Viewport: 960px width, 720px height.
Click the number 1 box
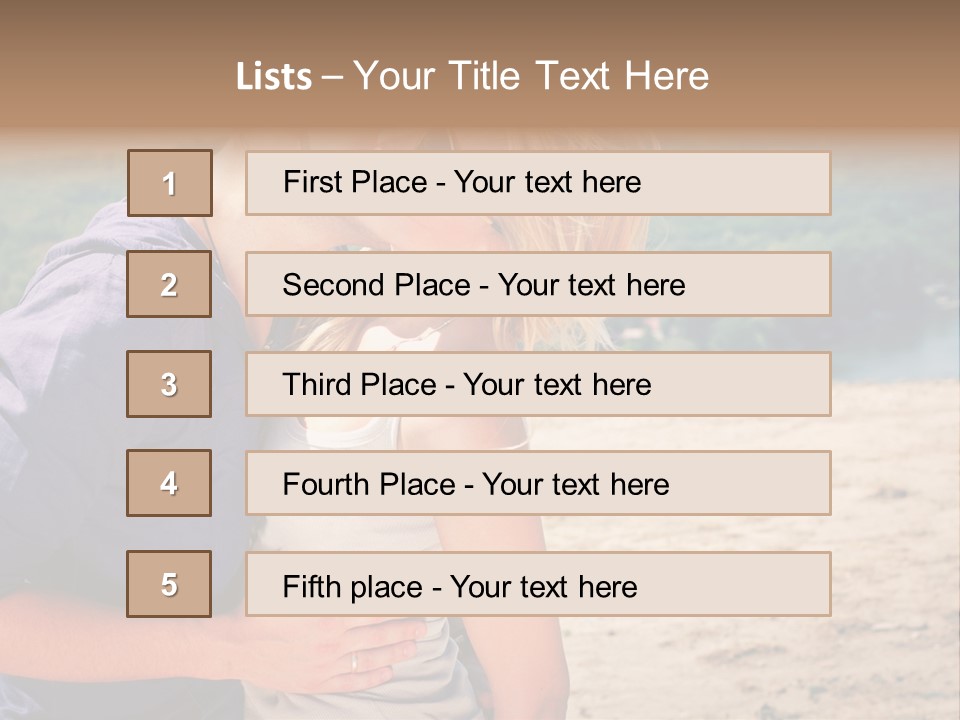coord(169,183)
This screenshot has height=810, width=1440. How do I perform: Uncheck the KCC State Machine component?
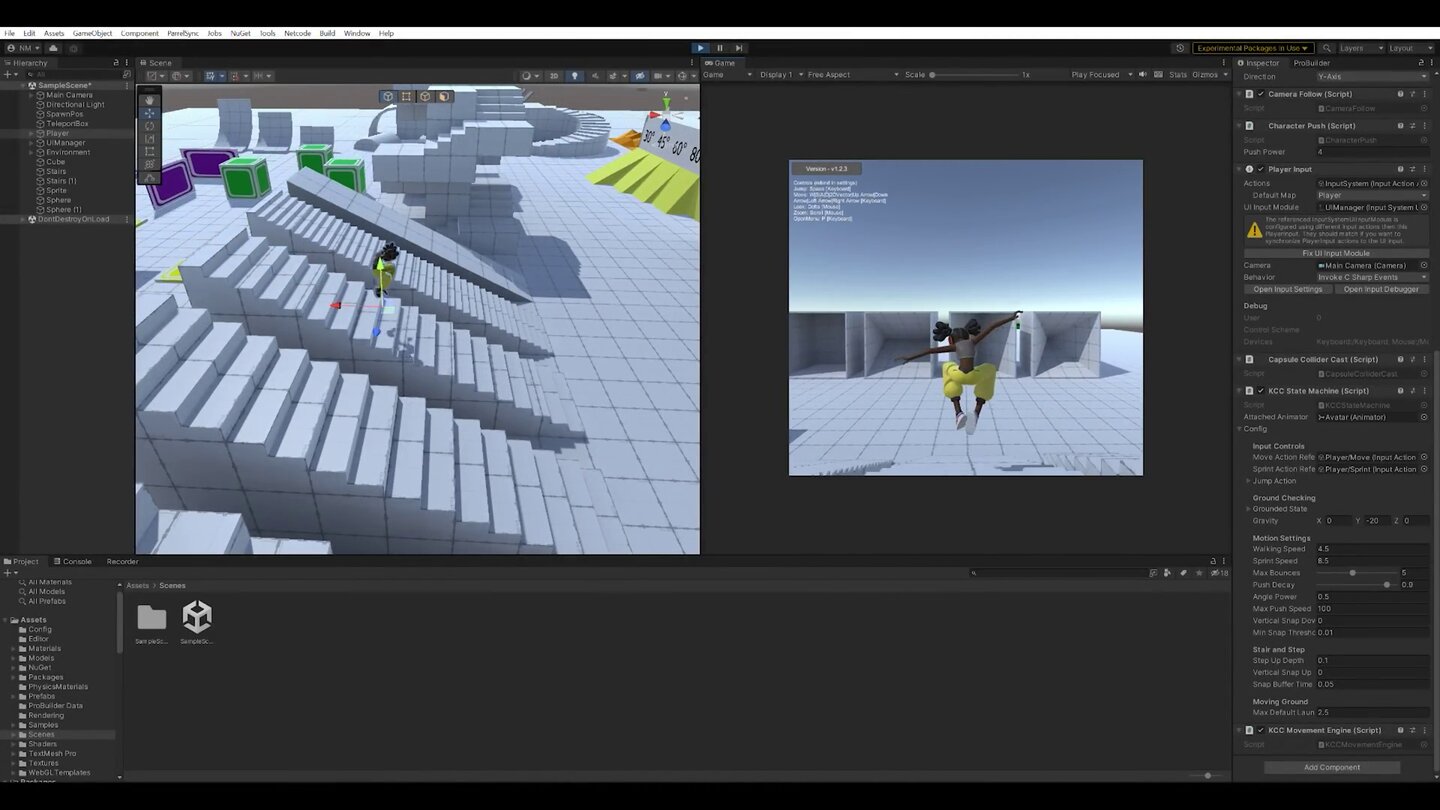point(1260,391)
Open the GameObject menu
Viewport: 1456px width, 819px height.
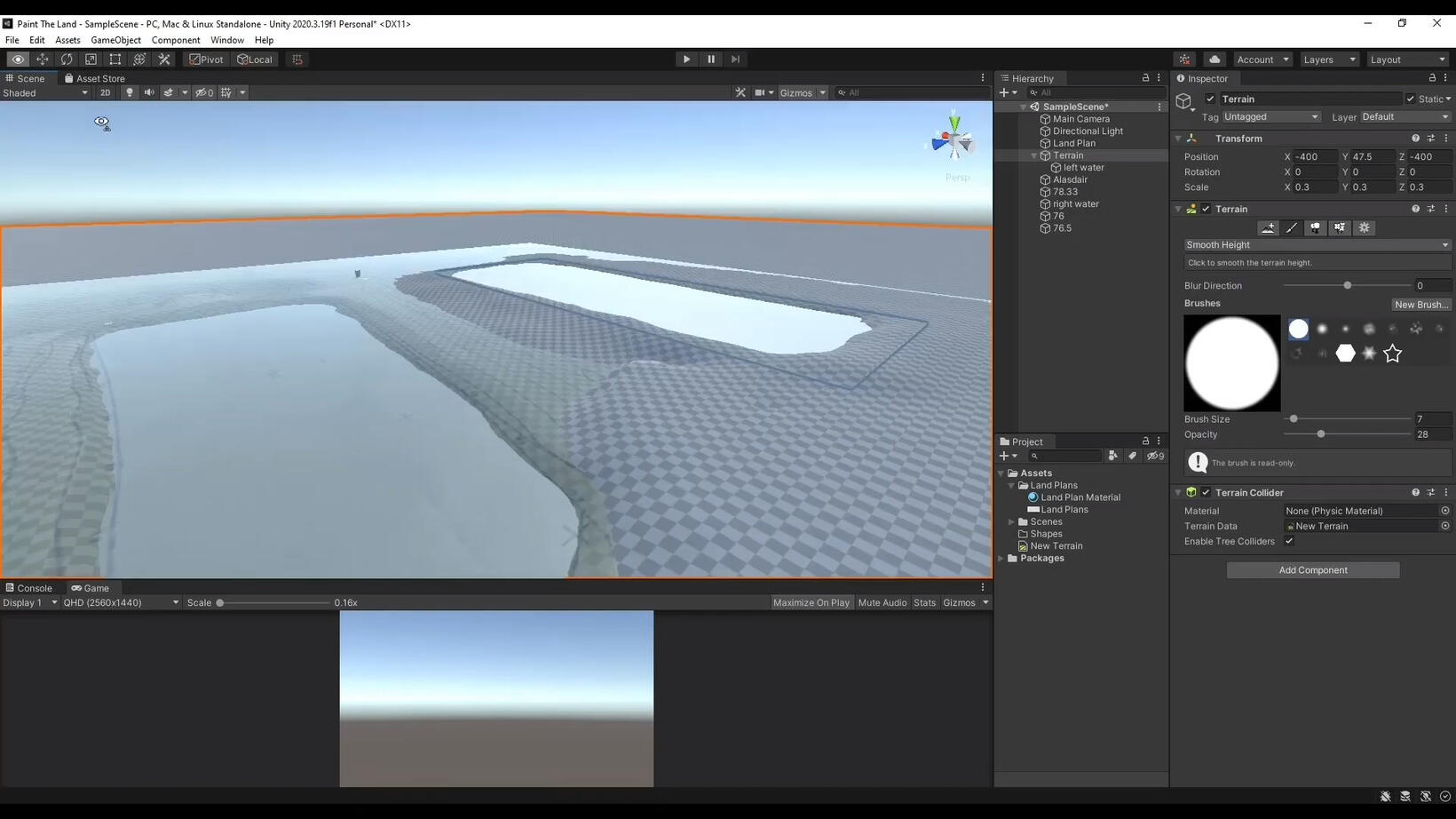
________________
About this exercise
Every line that contains the string "Viewport" should be copied from the records.

Answer
Viewport: 960px width, 720px height.
Viewport: 1456px width, 819px height.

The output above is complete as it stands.